If you’re thinking about e-filing, a Few of the advantages include:
- Quick affirmation your forms are received: The IRS will confirm a tax filing has been received within one day of digital submission. For paper filers, the IRS does not send any acknowledgment your forms have arrived safely.
Timely refunds: When you publish a paper filing, it can take six to eight weeks to be given a tax refund. With e-filing, you are going to get your money in 3 weeks or less. Choosing direct deposit may also accelerate the refund process.
Reduced chance of errors: According to the IRS, there’s approximately a 1% error rate on e-filed returns, compared with a 20% speed of errors on paper filings. The IRS also provides more info on problems discovered on e-filed returns compared with paper returns.
Simple payment process: If you owe the IRS money, it’s easier to cover at your advantage if you e-file. You can submit returns early and pay afterwards if needed, as long as you pay by the April 15 filing deadline. Additionally you have the choice to pay your balance by making use of the IRS Direct pay service from your checking or savings accounts, submitting a credit card through a payment processor for a fee, or paying by check or money order.
Digital storage of tax information: Submitting returns electronically implies there’s an electronic backup of your tax records. If something happens to your paperwork, you’ll have a digital backup.

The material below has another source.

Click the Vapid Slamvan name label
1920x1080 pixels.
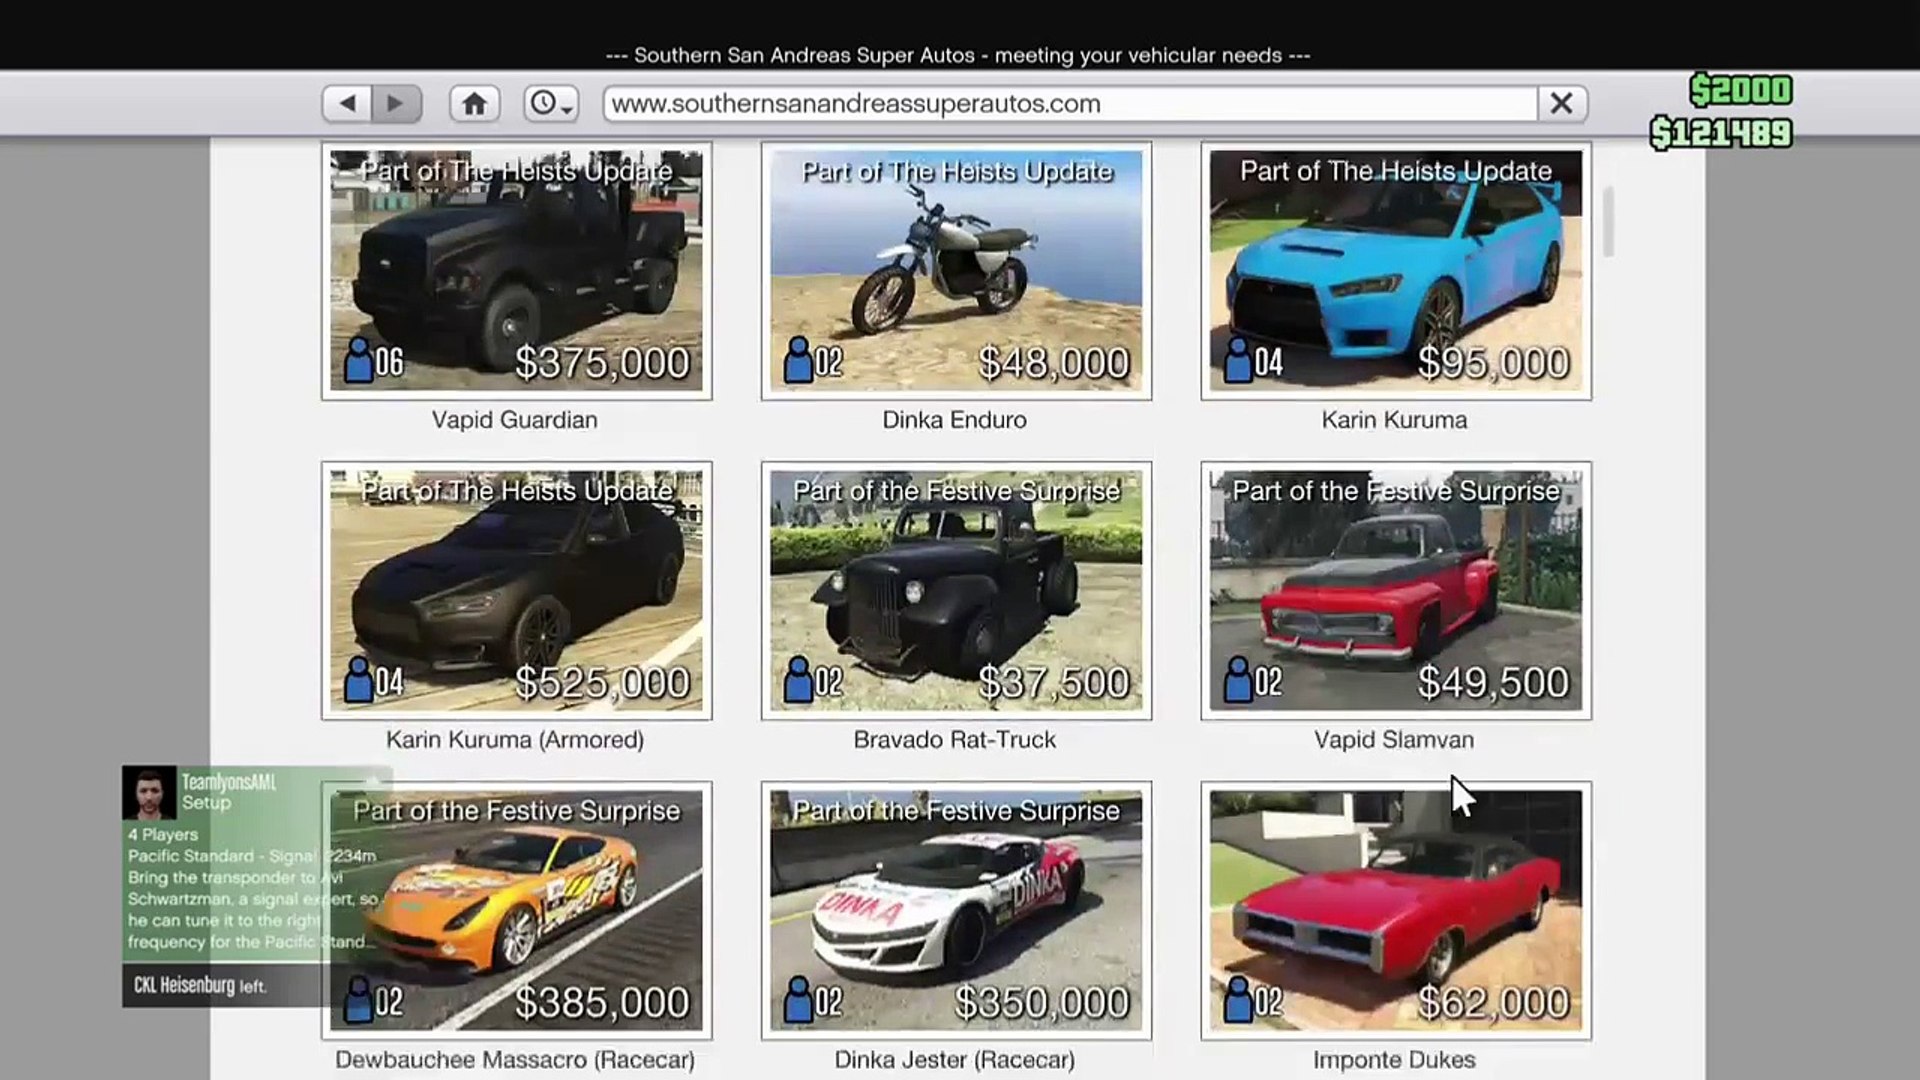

The good news: Most taxpayers do decide to e-file and get those benefits — and the practice of doing this is simple.
- Utilize IRS Free File: If your adjusted gross income is $72,000 or less you may be able to use the IRS Free File program. The forms do the math for you and provide standard advice. You can only do your federal return with these forms.
- Use an online tax preparation service or tax software: Tax preparation software and online filing services are alternatives. These options are an easy way to complete and e-file your own forms. Some software suppliers charge for their apps, Some are liberated. The program asks you simple questions about your own life and finances to guide you through the completion of your forms.
- Get complimentary, in-person tax aid: In most states, you will find volunteers to help prepare and e-file yields. However, eligibility for free help is normally restricted based on earnings, and some services cater to specific demographic groups. The IRS maintains a database of authorized providers, but be aware this option is very likely to be the most costly one.
Employing online tax preparation software is far and away the favored approach of most taxpayers. Actually, the IRS says it expected more than four in five tax returns to be submitted through tax return prep program.
Is e-filing really secure?
While e-filing is suitable, you could worry about safety — particularly with all these data breaches. But experts agree this is not a problem that should deter you by e-filing.
“E-filing a tax return has turned out to be an extremely secure way to file your taxes,” says Scott Grissom, vice president of product leadership, advertising and sales at LegalShield. “In actuality, it can be more secure than paper filing since you’re sending your personal information through an encrypted system rather than exposing your data in the mail.”
Dennis Chow, vice president of data security at SCIS Security, clarifies the IRS has put security measures in place to keep your information secure. “Trainers normally use IRS specific APIs that require token sessions,” Chow says. “All this is routed over TLS encrypted connections”
It’s very important to use a trusted service to help you record your taxes. Chow advises to not e-file on a computer or use an online connection which is not confidential.
For many taxpayers, it is sensible to e-file a return since it is the most convenient way to file your tax information to the IRS and it allows for timely refunds and effortless payment choices. Just be certain to use tax preparation software from a dependable source, so you can ensure the information you supply to transmit to the IRS is going to be kept secure.